# [PROBLEM]
Using the material that follows, identify and copy each line with the string "computer".

# [SUPPLIED RECORDS]

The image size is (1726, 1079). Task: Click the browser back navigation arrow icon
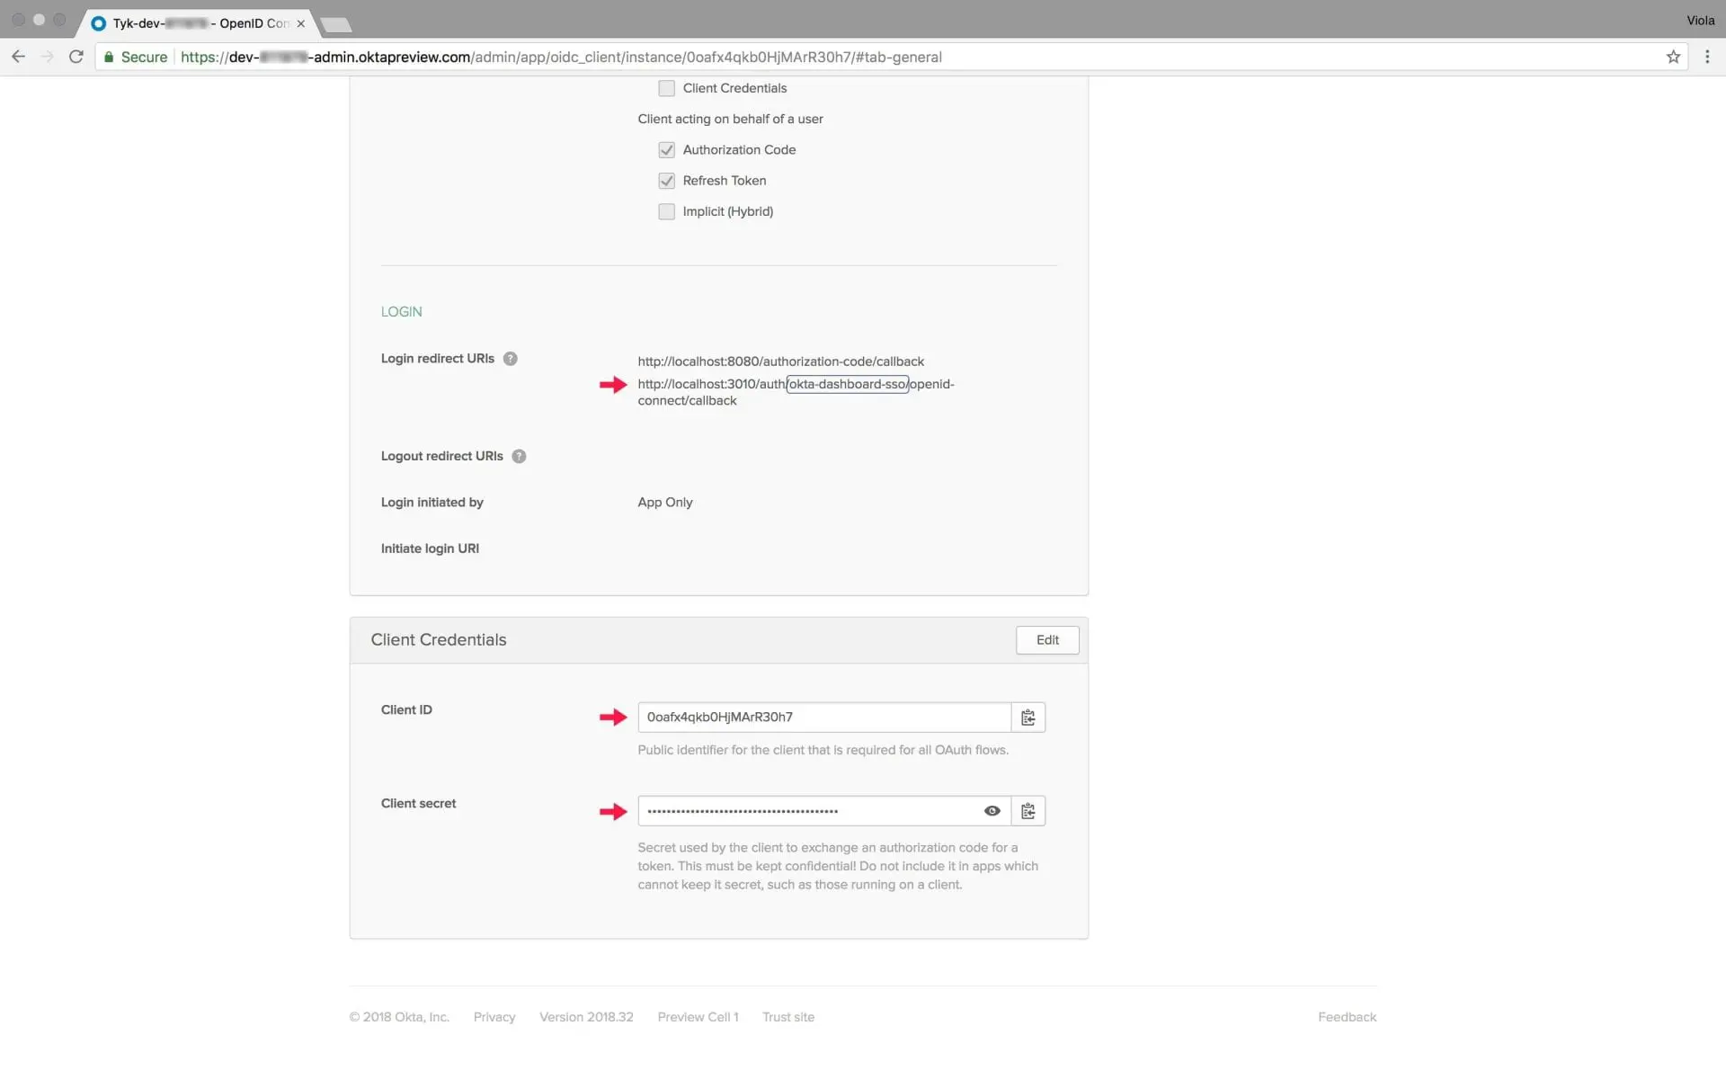[17, 56]
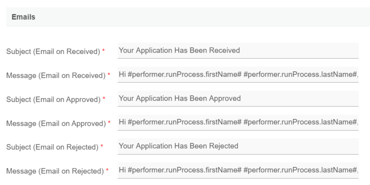370x185 pixels.
Task: Click the red asterisk beside Subject (Email on Rejected)
Action: [102, 146]
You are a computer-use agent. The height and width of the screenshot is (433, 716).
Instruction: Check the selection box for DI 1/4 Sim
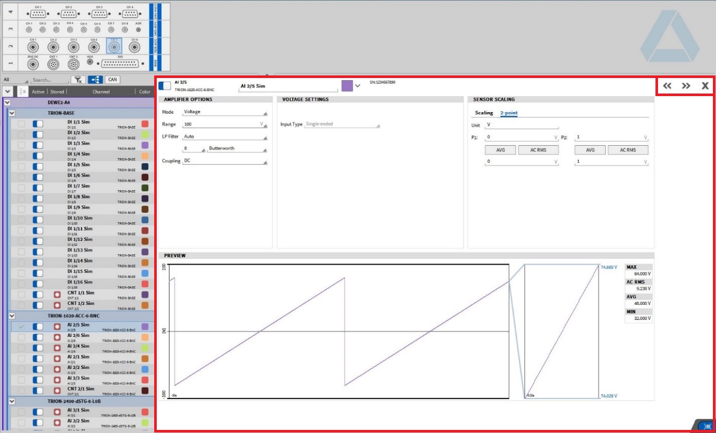tap(21, 156)
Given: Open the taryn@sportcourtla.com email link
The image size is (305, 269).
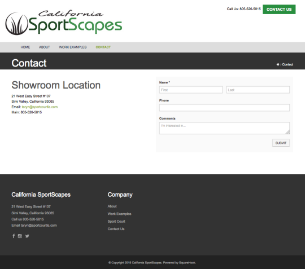Looking at the screenshot, I should [40, 107].
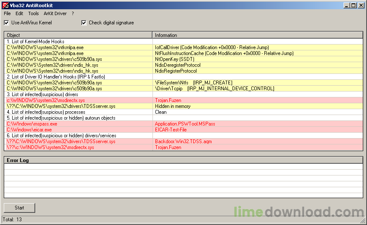Maximize the Vba32 AntiRootkit window
367x225 pixels.
click(x=354, y=5)
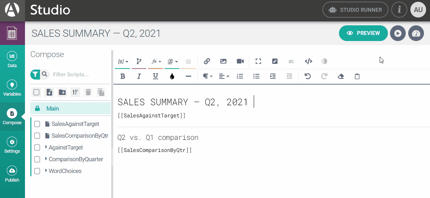The height and width of the screenshot is (198, 430).
Task: Switch to the Publish tab
Action: pyautogui.click(x=12, y=174)
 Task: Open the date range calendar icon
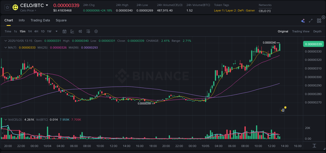(64, 31)
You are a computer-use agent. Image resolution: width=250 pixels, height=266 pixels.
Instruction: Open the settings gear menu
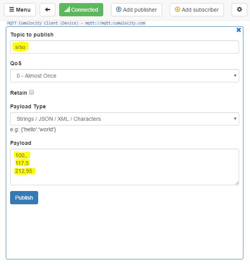pyautogui.click(x=239, y=10)
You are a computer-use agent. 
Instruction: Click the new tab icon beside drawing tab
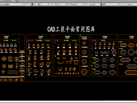[17, 1]
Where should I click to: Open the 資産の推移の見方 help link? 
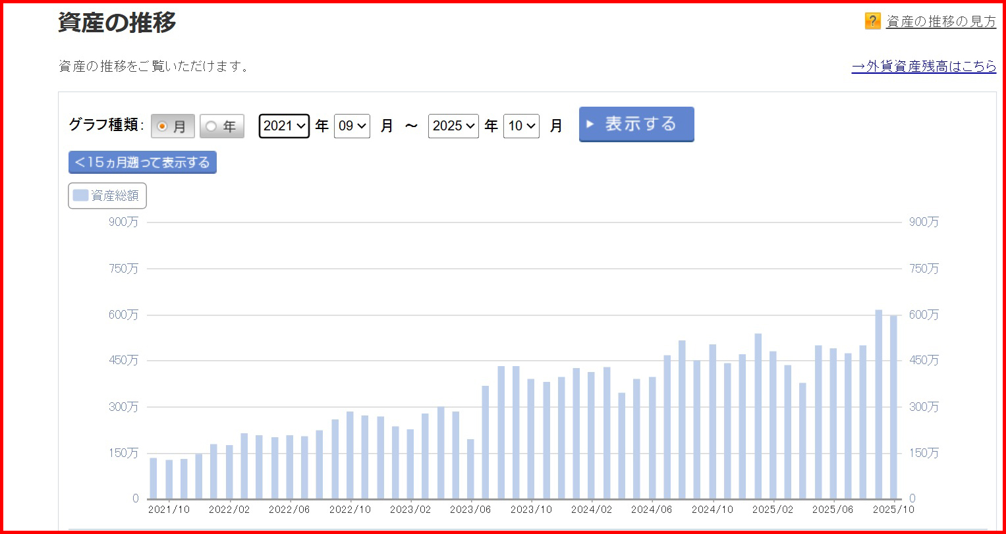[x=941, y=22]
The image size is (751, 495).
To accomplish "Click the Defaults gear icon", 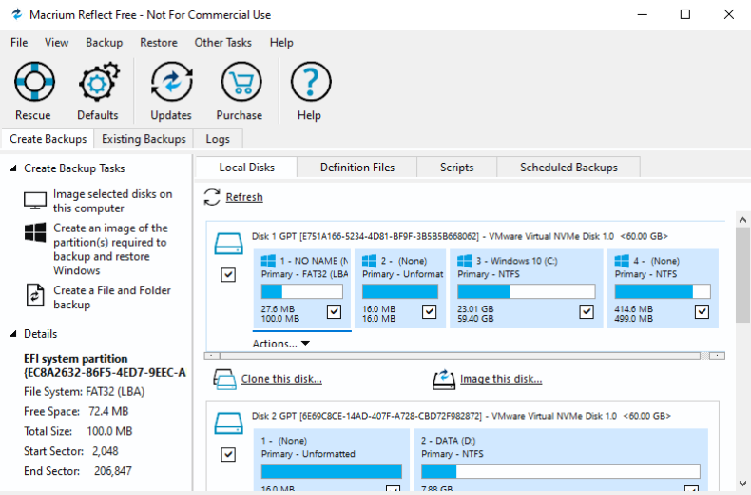I will 97,84.
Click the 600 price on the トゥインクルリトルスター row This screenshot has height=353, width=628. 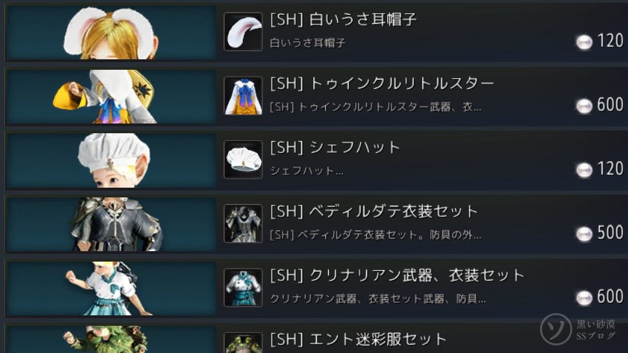(611, 105)
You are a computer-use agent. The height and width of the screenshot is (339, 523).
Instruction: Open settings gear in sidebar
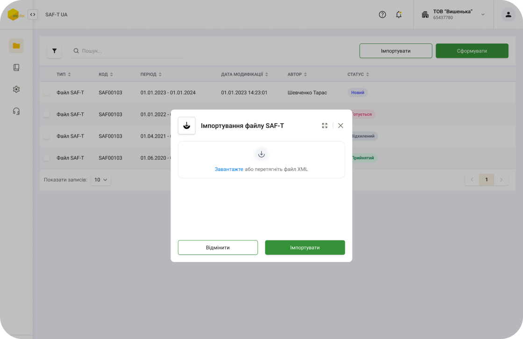pyautogui.click(x=16, y=89)
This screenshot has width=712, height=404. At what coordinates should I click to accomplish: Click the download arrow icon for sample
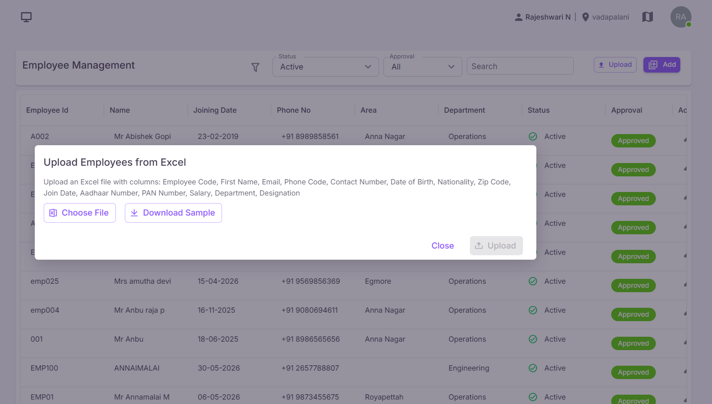[134, 213]
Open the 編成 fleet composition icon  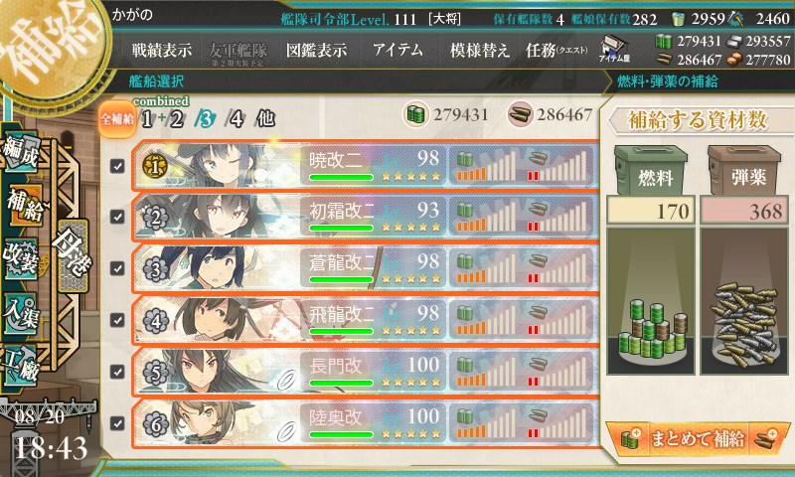21,150
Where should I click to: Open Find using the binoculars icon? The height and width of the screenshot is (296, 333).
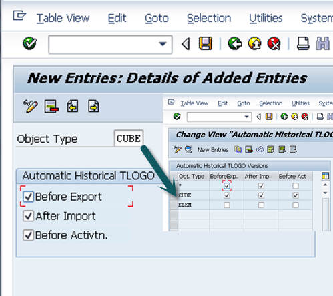323,43
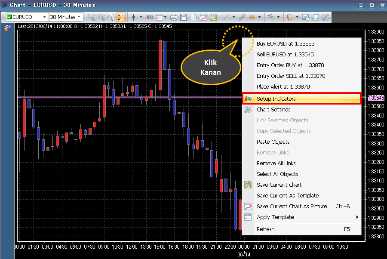387x259 pixels.
Task: Select the line drawing tool
Action: (x=226, y=17)
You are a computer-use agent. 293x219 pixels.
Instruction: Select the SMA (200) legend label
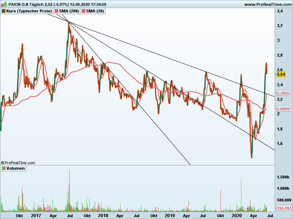pyautogui.click(x=69, y=11)
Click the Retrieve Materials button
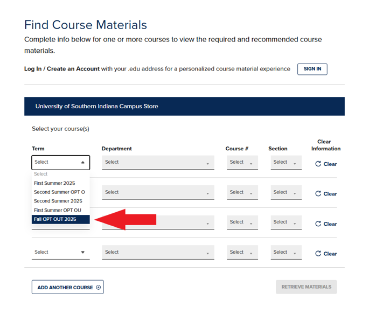This screenshot has height=314, width=383. [x=306, y=287]
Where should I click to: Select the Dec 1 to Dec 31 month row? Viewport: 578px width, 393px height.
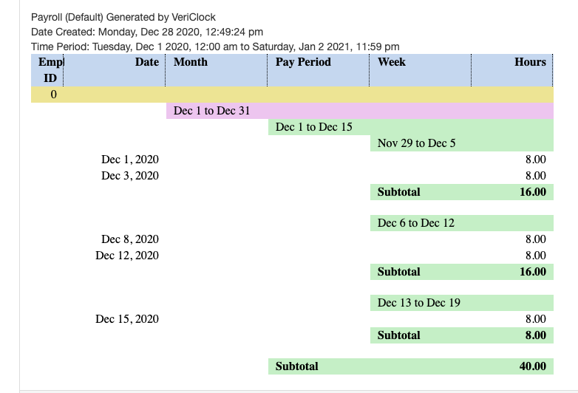(211, 111)
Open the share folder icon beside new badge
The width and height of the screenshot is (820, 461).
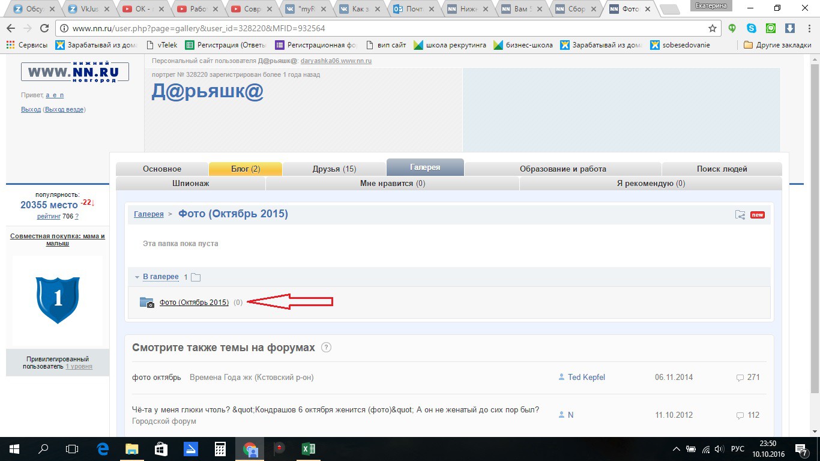click(740, 215)
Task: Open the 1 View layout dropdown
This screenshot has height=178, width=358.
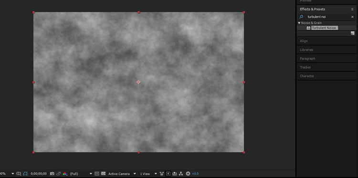Action: coord(148,174)
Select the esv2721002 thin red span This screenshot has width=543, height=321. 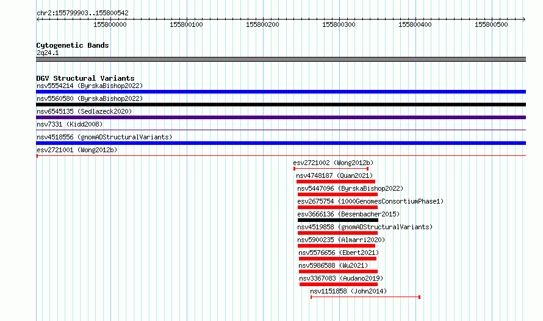pyautogui.click(x=331, y=169)
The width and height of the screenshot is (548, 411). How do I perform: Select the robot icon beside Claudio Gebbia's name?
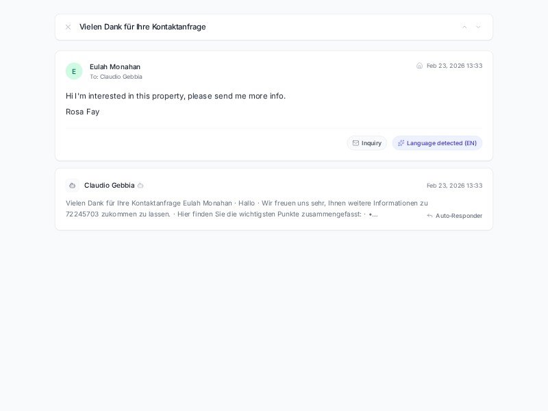(73, 186)
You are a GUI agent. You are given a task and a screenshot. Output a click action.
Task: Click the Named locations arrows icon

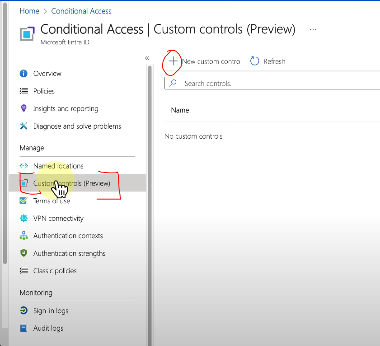point(24,166)
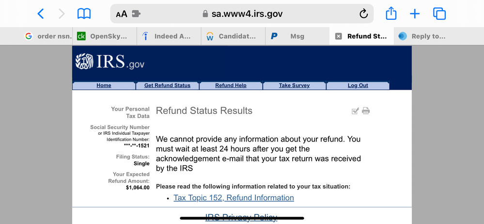Add a new tab with plus icon
The height and width of the screenshot is (224, 484).
click(415, 14)
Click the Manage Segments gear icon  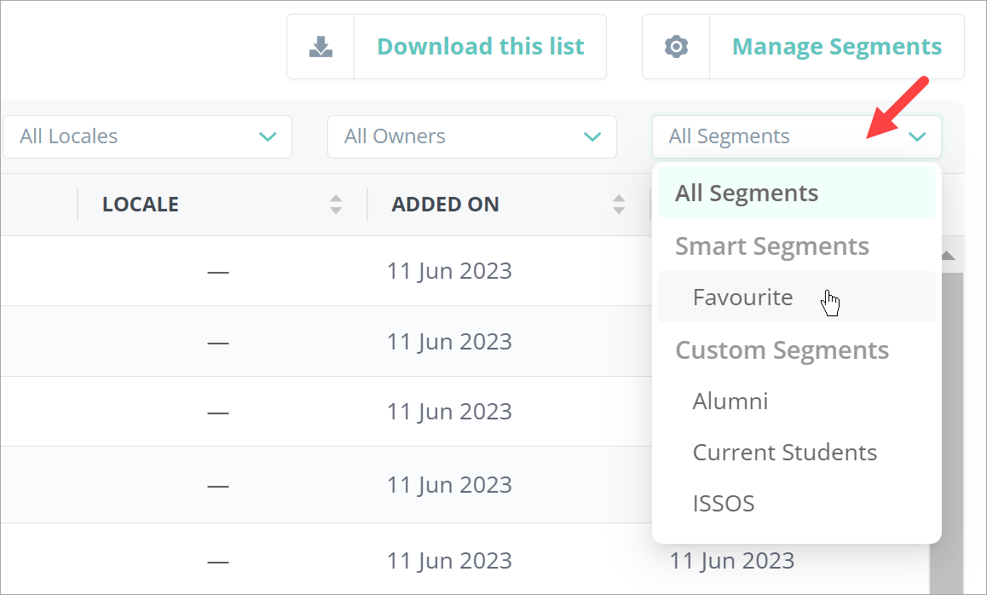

# [SOLUTION]
You are a computer-use agent. The height and width of the screenshot is (433, 716).
You are a computer-use agent. Image resolution: width=250 pixels, height=266 pixels.
You are a computer-use agent. 
You are a computer-use agent. The height and width of the screenshot is (339, 523).
You are a computer-use agent. 293x219 pixels.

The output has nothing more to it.